Five, Dime, KA24: 1969 Datsun 510 Wagon

DT friend, tipper, and terminal Volvophile Luke sent in a great link to a cheap Datsun 620 pickup with an SR20 swap a few days back, but sadly that craigslist ad expired before we could feature the truck. So I started hunting around for alternative peppy J-tin; lo and behold, I hit the jackpot with a sweet wagon. It needs some work but seems like a steal of a deal for what’s included. Find this 1969 Datsun 510 wagon w/ KA24 swap project car for sale in Tracy, CA for $3,200 OBO via craigslist.

The 510 will always be on DT’s short list of fun older cars, not only because it is cheap, lightweight, and RWD, but because it’s Dave Coleman’s favorite car, period. Listen to the last DT Radio podcast from the first season here if you haven’t yet – Dave tells us some great stories about sliding sideways into ditches in his 510 Rally Beater.

This wagon seems quite a bit nicer than a rolled rally car, what with it’s paint being all one color, the absence of dents or apparent rust, and the ALL IMPORTANT California black plates. Seriously, it seems like this builder started with a very solid native car as a donor chassis, and if this is true, 3200 bucks is going to seem like chump change in a few years. And it’s way cooler than a Nissan Juke, even if it won’t be any faster on dirt.
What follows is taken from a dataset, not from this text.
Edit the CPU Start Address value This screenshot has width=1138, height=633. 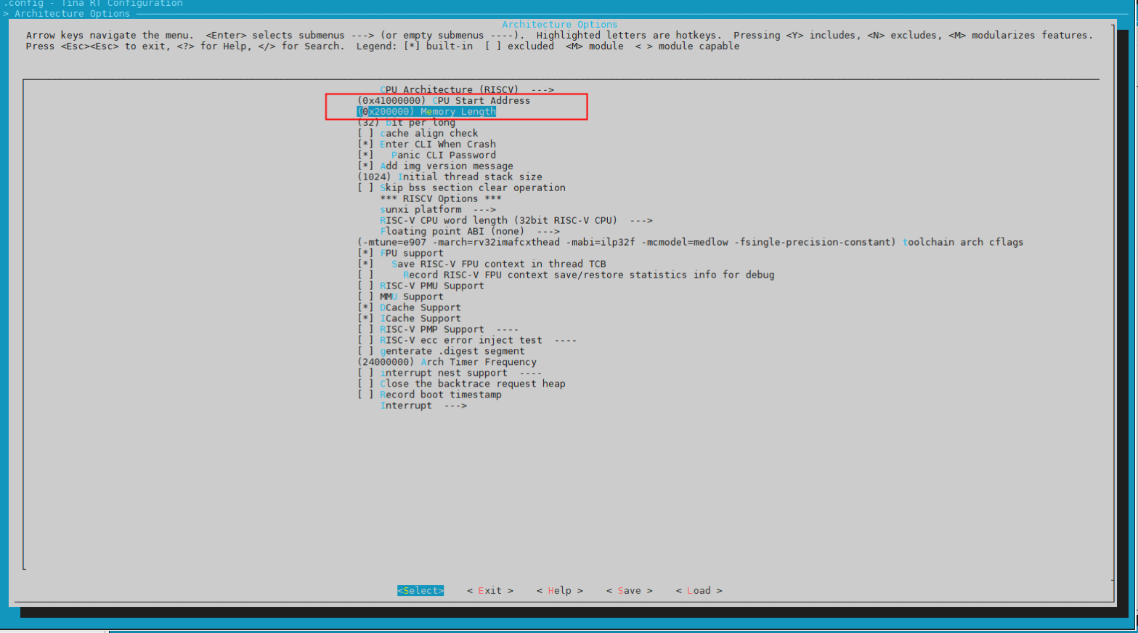(443, 100)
The 2.4L naturally aspirated KA24E 4-cylinder engine is quite literally a truck engine, but it was also Nissan’s powerplant of choice in the venerable S13 and S14 240SX chassis, at least here in the States. Elsewhere the lithe coupe was known as Silvia, and she sported the SR20DET under her bonnet, but we won’t go too deep into such topics here. For a lightweight ’60s unibody Japanese car, the KA24’s stock output of 155hp is going to feel great. Not to mention 160 lb-ft of torque, sent to the rear wheels via a close-ratio 5-speed manual trans from a 1995 240SX. Yes, the KA had its origins in the Hardbody, Frontier, and Pathfinder – but this ain’t no 22R-E. Iron block – yes – but this is a proper 16-valve DOHC mill that makes 50% more power than Toyota’s 2.4L of choice in the ’90s.

If you’re good at wiring, have a matching set of wheels available, and don’t mind a ratty interior – I’d suggest giving this project a serious look. With a few months of “sorting” attention and maybe budgeting another $3k for parts and miscellaneous expenses, this would still be a great budget restomod Sport Compact Car.